Hablé con… un #teenager

832 0

Por Michael Convey

Director de Convey Publicidad

Me senté con un “teenager” tratando de confirmar las investigaciones que he encontrado sobre el uso de las redes sociales en este sector social. Es un “chavo” de 14 años, terminó la secundaria, se hace llamar @jac._.2006 y cuando era niño tenía un canal en YouTube que se llamaba @jaconlinemx. Como la mayoría de las personas de su edad, lo primero que vi fue un chamaco absorto en el teléfono; el dedo índice hacía un movimiento monótono sobre la pantalla que acompañaba una imagen tras otra –¿Instagram es lo que más usas? –. Probablemente si fuera su padre ni siquiera me hubiera dirigido la mirada, pero como estábamos en medio de la entrevista, de inmediato apagó el teléfono y me respondió con una ligera sonrisa –Sí, bueno, depende para qué, o sea, si quiero ver videos pues obvio uso YouTube, pero ahí no chateo, más bien para eso a veces mejor prefiero Whats, aunque con mis amigos uso Insta, el Whats es para la escuela, pero…– y siguió trastabillando por algunos minutos tratando de explicarme el uso de sus redes sociales y como dividía a sus círculos de amistades en ellas.

En su inentendible descripción, encuentro pocas novedades, cumple con las estadísticas: YouTube es la red más usada por adolescentes, seguida de Instagram; el tercer lugar es la única incógnita, las investigaciones ponen a Snapchat, sin embargo, él habla de TikTok.

–¿Cuánto tiempo pasa en redes sociales? –. También tengo mis datos, pero quería ver que tan certeros eran. –No mucho, un rato en la mañana, a veces en la tarde o cuando no tengo nada qué hacer, pero pues tal vez sea una hora y media máximo –. Lo dijo con tal seguridad, que estuve a punto de creerle. Su madre dice que “todo el día está pegado”, la mayoría de las investigaciones son un poco menos alarmistas, dicen que el promedio está en 3 horas diarias (aunque hay otros estudios que llegan a mencionar un promedio de hasta 9 horas diarias), aunque en contacto con el teléfono están doce horas, según otras fuentes. Es un hecho que con la pandemia este consumo subió mucho, se calcula que los jóvenes aumentaron en un 170 % el uso de redes sociales.
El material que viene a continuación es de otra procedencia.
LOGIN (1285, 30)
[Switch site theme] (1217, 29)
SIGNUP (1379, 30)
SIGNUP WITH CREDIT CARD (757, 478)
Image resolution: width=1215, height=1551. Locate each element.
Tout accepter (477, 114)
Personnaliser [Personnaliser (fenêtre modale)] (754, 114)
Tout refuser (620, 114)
–Y ¿qué ves en YouTube? –. No sé si era la mejor de las preguntas, pero ante sus respuestas preferí ser directo. –Pues a veces videos de música, deportes y a algunos youtubers –. Volvió a tener mi confianza, tenía lógica y más cuando le cuestioné sobre la credibilidad a estos supuestos influencers. –Pues sí los sigo y sí los veo, algunos están muy cagados, pero pues cuando presentan algo ya sé que es pagado, así que como que creerle pues no mucho –. Y es que, según otro estudio, 1 de cada 3 adolescentes sigue perfiles de marcas pues les gusta mantener contacto directo con estas, pero solo el 34 % dice creer en los dichos personajes.
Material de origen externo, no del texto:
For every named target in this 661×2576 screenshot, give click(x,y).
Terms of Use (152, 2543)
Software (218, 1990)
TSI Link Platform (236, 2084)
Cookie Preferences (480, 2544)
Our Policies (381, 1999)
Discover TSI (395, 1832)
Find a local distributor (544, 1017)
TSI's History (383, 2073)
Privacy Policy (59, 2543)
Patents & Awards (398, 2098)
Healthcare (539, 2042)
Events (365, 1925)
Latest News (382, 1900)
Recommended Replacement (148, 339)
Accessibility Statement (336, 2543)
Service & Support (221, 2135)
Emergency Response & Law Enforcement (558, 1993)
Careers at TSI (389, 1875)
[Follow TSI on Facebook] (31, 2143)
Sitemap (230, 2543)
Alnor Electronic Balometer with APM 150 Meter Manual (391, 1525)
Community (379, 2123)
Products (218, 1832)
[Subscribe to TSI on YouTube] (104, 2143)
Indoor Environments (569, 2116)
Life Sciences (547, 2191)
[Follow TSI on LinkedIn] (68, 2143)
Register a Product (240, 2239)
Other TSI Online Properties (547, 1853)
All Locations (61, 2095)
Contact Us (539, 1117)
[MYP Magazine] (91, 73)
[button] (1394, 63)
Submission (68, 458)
Para los adultos, cada que hablamos sobre el uso de redes sociales entre nuestros hijos o sobrinos, siempre sale que es peligrosísimo y que han perdido toda la intimidad. Siempre sale el cuento de “¿se acuerdan de que solo había un teléfono en casa y te castigaban por usarlo más de 5 minutos, porque se cobraba por minuto?”, pero desde mi perspectiva, nunca he estado en contra del uso de las redes sociales, pues aunque los psicólogos aconsejan que los niños tengan contacto con estas después de los 13 años, creo que debemos entender que es la forma en la que se relacionan con su mundo, un niño de clase media o en escuela de paga que no tiene teléfono y redes sociales en primaria, termina por ser apartado del grupo.
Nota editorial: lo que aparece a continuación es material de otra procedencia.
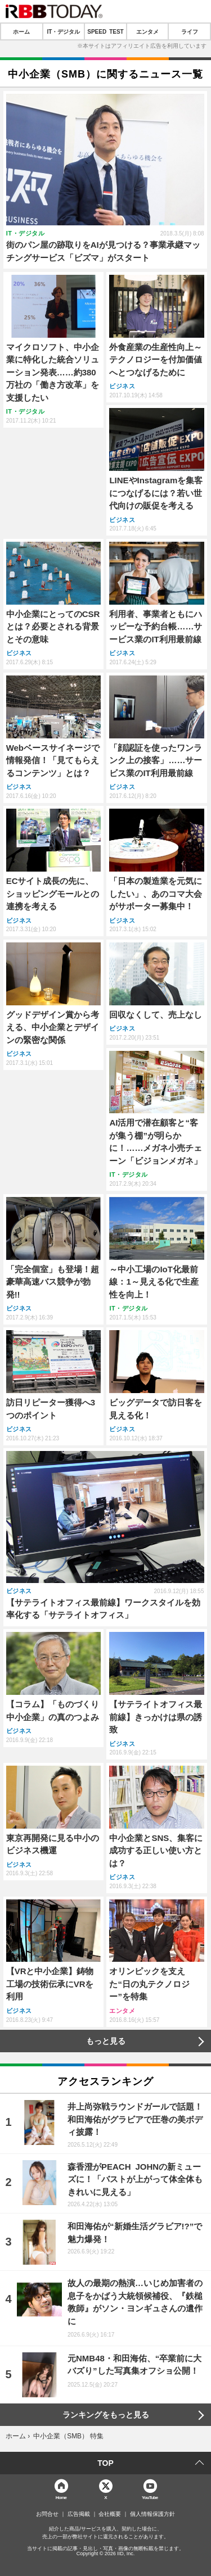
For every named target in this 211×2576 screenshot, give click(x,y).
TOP (105, 2463)
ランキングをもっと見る (105, 2414)
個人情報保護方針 (152, 2514)
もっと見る (105, 2041)
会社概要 (109, 2514)
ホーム (21, 31)
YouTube (150, 2497)
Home (61, 2497)
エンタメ (147, 31)
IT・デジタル (63, 31)
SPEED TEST (105, 31)
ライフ (189, 31)
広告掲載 (79, 2514)
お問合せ (47, 2514)
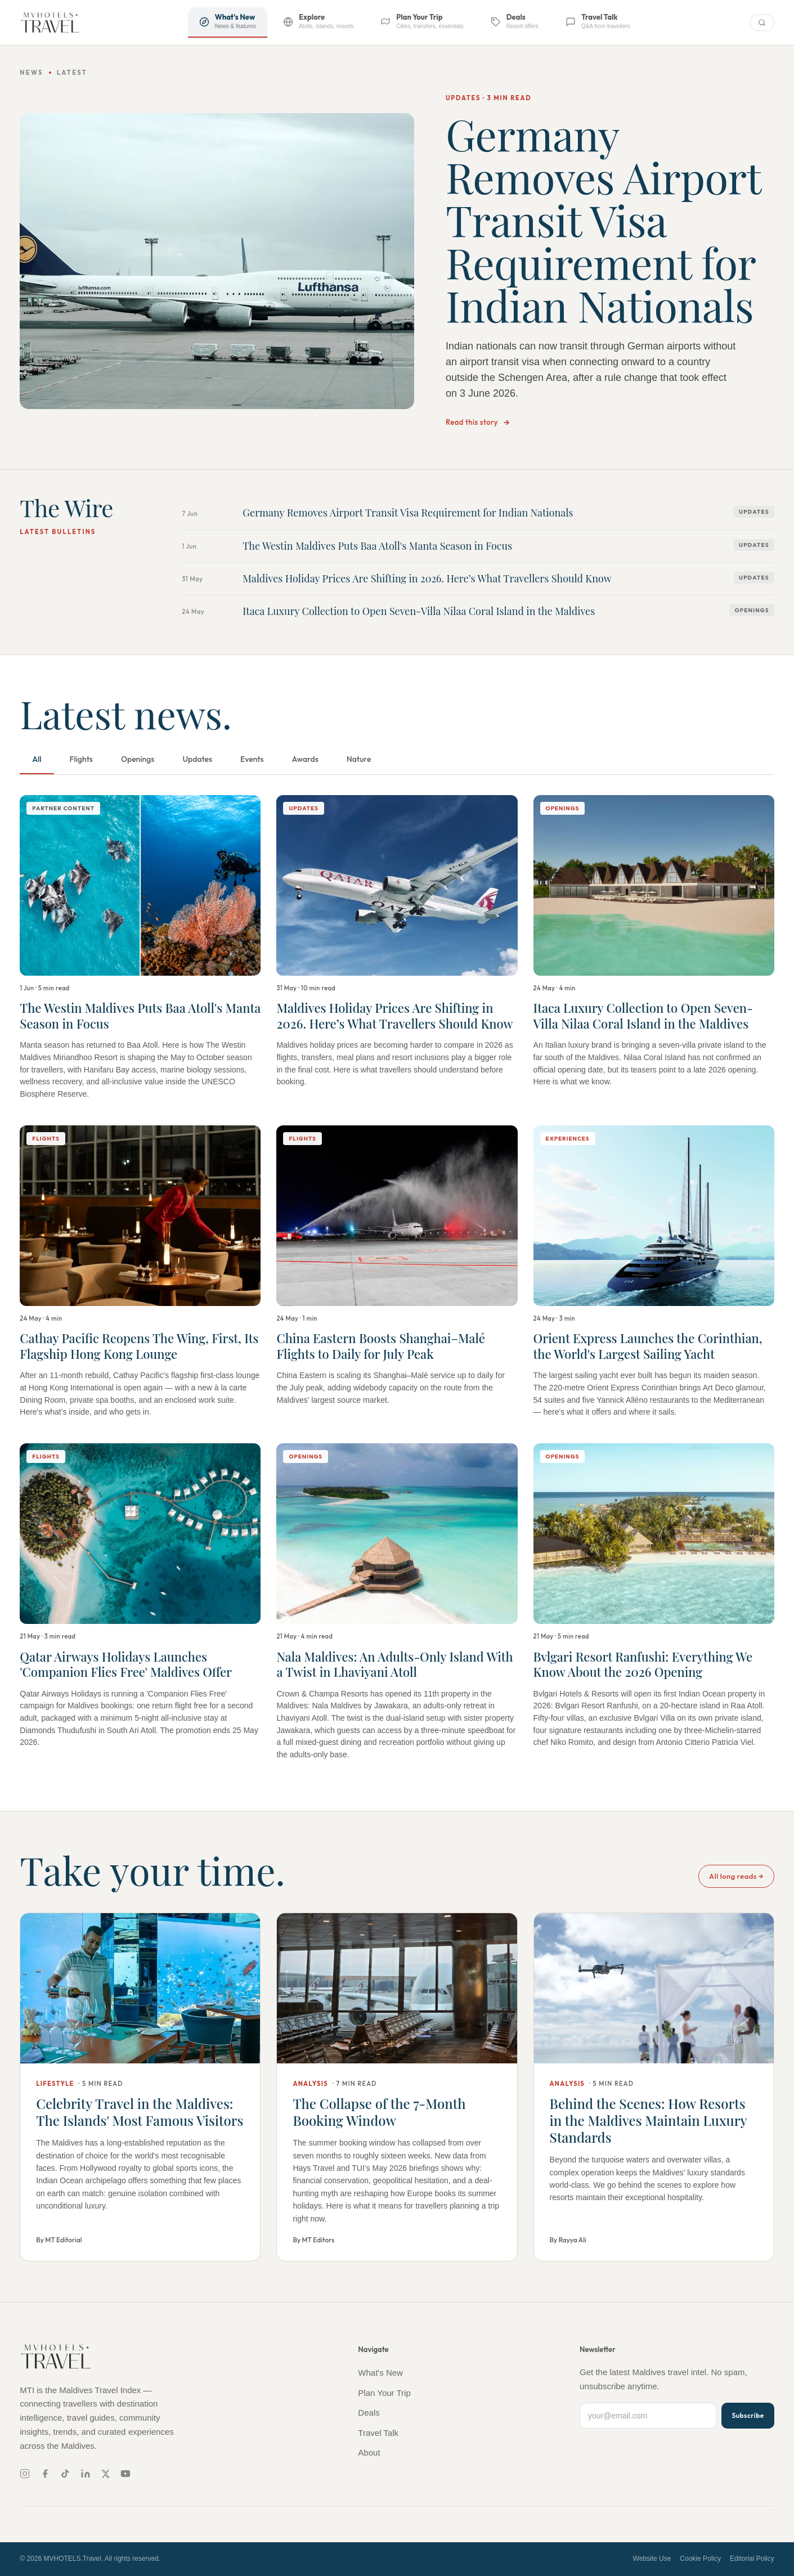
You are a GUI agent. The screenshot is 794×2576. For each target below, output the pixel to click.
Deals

Casi al final del encuentro, buscaba algún punto en común con el entorno adulto. –¿Twitter y Face? ¡No! Eso más bien lo usan los viejitos, las clásicas tías y las abuelitas –. La incomodidad que me hizo sentir al usar los adjetivos “viejitos” y “abuelitas” me obligaron a terminar la conversación… Decidí no decirle que sigo usando ICQ.